Top of DOCUMENT TEXT

Mary shares her story of growing up as the oldest of seven children on the west side of Cleveland in a loving Catholic family. Her father worked at the local ABC television station and kept an elaborate liquor cabinet that fascinated her as a child. She describes the warmth of family dinners, prayers together, and her father's unwavering belief that faith and love could carry his children through anything. At thirteen, she was sexually assaulted by boys from her grade school near an I-90 construction site, an event she buried in shame that ignited a deep anger she would carry for years.

Shortly after the assault, she got her hands on a bottle of altar wine before a football game and experienced an instant sense of power. By fifteen she had a borrowed driver's license and was buying beer. She was expelled from her Catholic girls' school, drifted to Kent State where drinking became performance art, and married a fellow art student whose ceramic pieces she would later fling off the walls in fits of rage. The marriage imploded violently on her twenty-fourth birthday when she attacked her husband over dissolution papers, and he drove her back to her parents' house.

Back in Cleveland she took over a bar, dated the owner, and shrank her world to a single barstool. On February 12, 1988, she woke on a friend's floor with the clear thought that another drink would kill her. A sober friend from the bar scene took her to her first meeting of three hundred people, and she never drank again. Women from the Edge Lake home group marched her through the steps with no delay and taught her the first big lesson of sobriety: learning to do things she did not want to do.

Sober, Mary returned to college and eventually earned a PhD in communication from Kent State. She defended her dissertation the day after her beloved father suffered a fatal brainstem infarction, whispering in his ear that he could call her doctor now. His death opened the door to reconciling with her mother through Saturday mass, where hearing her mother sing healed years of rage. She married Tim, a fellow AA member, wearing her mother's altered wedding dress with a grain of rice from her parents' wedding sewn inside. Today she is on the faculty of a major medical school researching hope in women with terminal cancer, sponsors other women, and credits the steps — especially six and seven — as the keys to the freedom she chased her whole life.

Bottom of DOCUMENT TEXT
Top of DATA EXCERPTS

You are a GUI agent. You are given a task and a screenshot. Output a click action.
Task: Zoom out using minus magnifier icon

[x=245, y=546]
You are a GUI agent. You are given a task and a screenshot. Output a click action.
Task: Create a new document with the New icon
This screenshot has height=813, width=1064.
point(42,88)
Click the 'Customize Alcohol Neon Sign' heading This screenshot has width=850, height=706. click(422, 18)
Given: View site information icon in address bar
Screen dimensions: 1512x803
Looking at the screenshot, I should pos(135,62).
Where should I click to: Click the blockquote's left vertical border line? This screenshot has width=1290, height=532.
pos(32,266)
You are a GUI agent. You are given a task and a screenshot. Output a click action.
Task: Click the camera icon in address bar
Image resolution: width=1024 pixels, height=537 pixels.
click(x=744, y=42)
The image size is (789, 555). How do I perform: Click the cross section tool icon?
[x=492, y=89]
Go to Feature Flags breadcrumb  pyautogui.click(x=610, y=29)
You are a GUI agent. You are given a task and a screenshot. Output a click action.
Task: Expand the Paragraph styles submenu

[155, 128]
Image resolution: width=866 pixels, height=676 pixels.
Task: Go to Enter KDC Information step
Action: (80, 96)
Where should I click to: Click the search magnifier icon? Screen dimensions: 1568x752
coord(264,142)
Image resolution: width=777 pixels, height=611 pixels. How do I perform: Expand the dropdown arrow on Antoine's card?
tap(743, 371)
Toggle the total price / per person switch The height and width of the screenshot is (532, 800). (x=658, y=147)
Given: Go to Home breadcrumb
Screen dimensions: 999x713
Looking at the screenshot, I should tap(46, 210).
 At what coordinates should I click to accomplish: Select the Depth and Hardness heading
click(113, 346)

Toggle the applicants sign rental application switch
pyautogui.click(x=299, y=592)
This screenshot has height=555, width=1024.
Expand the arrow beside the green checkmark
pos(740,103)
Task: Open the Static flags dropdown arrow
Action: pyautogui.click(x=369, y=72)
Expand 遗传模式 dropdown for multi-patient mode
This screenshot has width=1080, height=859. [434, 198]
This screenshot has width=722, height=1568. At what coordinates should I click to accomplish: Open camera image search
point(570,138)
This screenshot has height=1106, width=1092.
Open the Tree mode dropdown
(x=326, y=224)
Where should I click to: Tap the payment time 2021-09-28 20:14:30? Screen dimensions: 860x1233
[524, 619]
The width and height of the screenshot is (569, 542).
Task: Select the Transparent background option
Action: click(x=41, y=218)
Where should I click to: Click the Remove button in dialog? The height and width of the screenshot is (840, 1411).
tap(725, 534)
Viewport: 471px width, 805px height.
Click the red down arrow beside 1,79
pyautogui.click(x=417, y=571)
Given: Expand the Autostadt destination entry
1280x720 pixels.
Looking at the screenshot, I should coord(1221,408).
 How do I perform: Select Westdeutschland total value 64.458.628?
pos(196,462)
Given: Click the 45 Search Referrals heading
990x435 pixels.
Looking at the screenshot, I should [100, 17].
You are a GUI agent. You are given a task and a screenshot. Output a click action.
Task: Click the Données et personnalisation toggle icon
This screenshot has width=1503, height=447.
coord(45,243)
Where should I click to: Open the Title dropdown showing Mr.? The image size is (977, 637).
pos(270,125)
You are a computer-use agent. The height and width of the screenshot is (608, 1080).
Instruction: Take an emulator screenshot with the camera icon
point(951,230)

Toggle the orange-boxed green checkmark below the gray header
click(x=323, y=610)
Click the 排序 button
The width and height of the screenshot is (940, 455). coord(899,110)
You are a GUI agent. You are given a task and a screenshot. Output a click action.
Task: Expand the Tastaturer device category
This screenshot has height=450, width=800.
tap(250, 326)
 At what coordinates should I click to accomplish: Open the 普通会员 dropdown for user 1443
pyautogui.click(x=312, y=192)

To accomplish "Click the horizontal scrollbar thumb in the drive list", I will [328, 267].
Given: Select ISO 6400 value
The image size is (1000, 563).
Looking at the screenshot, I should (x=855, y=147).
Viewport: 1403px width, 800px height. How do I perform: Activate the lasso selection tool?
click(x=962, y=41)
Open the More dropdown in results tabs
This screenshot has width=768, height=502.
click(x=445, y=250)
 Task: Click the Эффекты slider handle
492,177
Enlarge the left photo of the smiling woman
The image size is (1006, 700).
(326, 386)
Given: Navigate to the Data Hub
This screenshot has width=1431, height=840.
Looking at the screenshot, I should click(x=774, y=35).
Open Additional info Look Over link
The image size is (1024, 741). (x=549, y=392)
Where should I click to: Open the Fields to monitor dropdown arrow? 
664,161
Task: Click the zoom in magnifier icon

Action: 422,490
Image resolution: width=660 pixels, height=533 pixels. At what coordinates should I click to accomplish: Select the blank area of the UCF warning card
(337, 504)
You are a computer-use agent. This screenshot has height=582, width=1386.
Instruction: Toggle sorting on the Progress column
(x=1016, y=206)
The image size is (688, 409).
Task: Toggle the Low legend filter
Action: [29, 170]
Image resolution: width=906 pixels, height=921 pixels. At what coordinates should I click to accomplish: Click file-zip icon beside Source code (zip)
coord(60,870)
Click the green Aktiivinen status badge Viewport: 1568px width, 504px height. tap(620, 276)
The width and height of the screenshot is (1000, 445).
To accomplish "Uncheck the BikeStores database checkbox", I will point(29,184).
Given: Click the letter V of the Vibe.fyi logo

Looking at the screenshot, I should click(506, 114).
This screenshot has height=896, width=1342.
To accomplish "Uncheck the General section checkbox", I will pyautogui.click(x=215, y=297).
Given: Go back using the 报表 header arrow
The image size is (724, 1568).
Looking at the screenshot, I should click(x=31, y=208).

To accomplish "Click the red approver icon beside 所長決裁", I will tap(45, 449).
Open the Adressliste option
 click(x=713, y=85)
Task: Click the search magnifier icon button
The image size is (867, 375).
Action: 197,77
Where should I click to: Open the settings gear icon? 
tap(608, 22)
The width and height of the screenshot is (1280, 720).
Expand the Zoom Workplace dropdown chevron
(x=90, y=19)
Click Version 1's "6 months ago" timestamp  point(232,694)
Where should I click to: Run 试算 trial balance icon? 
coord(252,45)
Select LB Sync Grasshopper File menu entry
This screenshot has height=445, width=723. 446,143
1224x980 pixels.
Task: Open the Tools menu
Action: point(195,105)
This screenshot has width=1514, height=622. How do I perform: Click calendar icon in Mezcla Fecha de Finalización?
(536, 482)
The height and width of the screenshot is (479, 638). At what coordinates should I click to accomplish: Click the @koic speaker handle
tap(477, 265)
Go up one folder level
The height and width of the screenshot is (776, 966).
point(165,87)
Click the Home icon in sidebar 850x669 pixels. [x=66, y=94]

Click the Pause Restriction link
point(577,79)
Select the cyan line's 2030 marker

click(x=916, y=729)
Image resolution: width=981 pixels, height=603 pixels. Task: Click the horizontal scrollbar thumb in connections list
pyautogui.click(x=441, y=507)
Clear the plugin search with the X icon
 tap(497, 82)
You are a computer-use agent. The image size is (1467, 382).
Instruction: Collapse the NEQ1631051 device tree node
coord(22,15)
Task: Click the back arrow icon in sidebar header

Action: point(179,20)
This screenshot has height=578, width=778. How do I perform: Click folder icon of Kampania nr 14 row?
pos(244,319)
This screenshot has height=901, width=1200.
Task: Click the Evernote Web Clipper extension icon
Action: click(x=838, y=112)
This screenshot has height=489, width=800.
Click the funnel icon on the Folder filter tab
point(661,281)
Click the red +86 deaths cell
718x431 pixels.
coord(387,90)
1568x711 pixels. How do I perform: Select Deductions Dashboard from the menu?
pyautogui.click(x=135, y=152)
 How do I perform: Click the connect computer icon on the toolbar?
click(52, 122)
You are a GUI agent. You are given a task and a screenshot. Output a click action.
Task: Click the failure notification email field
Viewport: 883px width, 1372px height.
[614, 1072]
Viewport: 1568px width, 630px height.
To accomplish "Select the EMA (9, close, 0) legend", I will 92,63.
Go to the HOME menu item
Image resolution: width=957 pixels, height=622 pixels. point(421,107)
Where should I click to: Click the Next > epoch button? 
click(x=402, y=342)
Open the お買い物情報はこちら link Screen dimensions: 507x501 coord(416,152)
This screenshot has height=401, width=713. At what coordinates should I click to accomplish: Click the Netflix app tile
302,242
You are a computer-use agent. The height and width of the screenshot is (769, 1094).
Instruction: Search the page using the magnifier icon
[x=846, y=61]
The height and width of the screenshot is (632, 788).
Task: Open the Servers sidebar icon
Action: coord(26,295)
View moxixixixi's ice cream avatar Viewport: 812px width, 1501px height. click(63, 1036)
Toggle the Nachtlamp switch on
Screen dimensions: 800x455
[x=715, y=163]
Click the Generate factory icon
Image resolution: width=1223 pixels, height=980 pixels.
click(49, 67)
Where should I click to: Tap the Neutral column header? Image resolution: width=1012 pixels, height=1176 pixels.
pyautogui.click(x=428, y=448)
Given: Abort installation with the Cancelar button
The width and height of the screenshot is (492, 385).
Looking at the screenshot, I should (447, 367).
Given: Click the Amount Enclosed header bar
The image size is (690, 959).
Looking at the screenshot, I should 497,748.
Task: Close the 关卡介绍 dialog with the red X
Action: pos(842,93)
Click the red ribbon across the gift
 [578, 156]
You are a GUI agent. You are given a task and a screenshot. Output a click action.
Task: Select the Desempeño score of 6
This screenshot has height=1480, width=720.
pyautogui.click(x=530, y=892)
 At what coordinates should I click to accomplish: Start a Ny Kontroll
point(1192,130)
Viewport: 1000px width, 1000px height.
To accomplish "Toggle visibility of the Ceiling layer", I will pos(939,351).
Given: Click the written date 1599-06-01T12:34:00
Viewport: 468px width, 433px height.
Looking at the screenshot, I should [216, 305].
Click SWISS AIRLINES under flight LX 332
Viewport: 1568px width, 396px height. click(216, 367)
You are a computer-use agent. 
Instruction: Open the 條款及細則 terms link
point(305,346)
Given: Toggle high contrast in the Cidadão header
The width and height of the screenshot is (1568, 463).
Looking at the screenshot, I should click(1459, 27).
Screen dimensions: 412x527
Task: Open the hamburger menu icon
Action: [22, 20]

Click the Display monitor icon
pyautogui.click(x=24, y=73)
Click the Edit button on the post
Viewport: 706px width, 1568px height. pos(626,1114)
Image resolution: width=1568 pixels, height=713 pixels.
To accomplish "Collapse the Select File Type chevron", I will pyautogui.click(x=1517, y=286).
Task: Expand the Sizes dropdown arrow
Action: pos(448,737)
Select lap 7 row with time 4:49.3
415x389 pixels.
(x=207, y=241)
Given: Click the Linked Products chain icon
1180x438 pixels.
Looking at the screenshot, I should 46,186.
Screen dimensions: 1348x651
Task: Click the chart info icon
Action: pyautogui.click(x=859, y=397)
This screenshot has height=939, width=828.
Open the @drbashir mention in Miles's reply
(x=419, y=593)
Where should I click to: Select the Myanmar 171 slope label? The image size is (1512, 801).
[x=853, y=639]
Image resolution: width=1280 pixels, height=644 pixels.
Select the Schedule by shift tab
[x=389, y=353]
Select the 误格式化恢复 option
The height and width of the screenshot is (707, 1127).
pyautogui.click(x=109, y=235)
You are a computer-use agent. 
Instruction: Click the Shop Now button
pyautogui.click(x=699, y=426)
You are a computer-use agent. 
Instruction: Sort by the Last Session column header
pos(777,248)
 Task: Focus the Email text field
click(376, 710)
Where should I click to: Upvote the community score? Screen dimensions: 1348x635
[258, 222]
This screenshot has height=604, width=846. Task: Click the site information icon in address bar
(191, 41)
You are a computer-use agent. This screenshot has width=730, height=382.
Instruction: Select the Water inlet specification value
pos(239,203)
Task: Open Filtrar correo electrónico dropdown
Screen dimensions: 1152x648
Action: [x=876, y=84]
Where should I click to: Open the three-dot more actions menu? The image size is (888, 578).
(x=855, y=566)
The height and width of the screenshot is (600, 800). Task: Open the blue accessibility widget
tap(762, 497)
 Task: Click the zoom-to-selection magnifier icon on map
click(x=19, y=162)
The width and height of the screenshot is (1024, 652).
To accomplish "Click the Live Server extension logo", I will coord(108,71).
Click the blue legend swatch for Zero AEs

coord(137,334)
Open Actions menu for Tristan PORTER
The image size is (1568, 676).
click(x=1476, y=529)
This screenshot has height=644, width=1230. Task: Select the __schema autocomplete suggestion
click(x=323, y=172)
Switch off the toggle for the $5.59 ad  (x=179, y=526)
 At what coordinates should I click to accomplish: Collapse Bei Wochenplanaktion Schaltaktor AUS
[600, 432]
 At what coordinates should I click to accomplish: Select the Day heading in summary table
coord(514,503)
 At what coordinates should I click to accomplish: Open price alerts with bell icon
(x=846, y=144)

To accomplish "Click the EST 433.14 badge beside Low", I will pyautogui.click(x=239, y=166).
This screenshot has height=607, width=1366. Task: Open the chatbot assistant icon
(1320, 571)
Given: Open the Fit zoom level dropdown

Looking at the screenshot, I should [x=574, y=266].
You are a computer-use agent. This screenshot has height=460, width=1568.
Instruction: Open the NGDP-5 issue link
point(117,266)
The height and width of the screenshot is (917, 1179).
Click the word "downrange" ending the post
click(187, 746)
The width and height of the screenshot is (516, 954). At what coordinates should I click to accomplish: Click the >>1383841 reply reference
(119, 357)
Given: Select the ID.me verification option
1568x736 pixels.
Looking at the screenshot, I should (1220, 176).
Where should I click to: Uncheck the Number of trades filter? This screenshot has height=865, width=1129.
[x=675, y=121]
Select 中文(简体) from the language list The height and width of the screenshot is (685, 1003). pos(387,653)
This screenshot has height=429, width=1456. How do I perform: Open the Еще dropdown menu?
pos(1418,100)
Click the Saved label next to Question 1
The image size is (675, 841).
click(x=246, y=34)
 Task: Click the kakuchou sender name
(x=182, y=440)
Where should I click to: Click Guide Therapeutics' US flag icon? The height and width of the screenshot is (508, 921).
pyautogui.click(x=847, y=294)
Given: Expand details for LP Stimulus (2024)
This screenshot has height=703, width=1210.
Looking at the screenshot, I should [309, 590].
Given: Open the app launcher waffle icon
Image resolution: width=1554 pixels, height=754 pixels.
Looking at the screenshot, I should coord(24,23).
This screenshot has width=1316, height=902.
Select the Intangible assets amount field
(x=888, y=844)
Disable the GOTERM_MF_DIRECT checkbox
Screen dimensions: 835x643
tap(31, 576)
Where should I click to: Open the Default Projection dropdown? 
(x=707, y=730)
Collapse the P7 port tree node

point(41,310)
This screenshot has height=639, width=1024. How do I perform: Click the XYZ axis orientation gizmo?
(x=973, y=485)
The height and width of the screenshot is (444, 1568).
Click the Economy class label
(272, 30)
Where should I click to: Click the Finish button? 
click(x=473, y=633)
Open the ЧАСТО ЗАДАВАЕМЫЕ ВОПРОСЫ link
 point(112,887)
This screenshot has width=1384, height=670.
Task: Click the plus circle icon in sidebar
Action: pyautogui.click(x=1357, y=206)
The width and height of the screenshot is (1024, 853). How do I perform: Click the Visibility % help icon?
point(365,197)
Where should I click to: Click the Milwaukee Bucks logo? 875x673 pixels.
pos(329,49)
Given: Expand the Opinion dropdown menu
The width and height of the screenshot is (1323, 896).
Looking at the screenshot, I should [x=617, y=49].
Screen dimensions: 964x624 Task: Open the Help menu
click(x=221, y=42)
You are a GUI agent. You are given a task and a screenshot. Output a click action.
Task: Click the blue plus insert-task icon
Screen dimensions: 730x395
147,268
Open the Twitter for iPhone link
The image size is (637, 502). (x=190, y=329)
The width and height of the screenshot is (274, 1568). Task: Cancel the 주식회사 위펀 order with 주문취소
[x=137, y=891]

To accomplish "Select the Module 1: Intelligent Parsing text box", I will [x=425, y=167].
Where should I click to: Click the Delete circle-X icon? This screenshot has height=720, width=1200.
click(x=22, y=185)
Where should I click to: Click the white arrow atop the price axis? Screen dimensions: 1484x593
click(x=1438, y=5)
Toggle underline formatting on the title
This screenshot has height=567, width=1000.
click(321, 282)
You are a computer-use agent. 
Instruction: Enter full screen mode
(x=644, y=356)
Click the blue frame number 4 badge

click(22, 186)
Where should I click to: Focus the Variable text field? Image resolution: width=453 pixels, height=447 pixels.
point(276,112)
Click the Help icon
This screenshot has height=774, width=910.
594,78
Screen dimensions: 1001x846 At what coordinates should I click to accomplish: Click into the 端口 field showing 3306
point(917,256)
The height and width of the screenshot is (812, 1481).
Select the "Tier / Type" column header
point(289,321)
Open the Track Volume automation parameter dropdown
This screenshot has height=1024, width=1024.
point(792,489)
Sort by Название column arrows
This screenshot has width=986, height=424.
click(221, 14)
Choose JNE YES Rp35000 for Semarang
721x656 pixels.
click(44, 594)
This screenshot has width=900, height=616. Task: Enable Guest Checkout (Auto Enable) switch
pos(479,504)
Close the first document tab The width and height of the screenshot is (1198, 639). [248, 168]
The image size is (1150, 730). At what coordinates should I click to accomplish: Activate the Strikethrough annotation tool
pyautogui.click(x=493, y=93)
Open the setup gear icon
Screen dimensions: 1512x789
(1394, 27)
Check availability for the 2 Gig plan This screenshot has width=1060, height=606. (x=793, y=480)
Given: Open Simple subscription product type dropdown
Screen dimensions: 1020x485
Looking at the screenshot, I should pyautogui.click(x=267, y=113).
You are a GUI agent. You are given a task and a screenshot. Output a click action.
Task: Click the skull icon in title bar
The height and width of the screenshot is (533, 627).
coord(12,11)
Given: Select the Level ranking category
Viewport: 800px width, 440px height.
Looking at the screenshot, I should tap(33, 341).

Bottom of DATA EXCERPTS

_YOUR INSTRUCTIONS_: Repeat everything in Mary's story from "Back in Cleveland" down to "want to do.", word for word. The data plays no part in what is asked here.

_EXERCISE RESPONSE_:
Back in Cleveland she took over a bar, dated the owner, and shrank her world to a single barstool. On February 12, 1988, she woke on a friend's floor with the clear thought that another drink would kill her. A sober friend from the bar scene took her to her first meeting of three hundred people, and she never drank again. Women from the Edge Lake home group marched her through the steps with no delay and taught her the first big lesson of sobriety: learning to do things she did not want to do.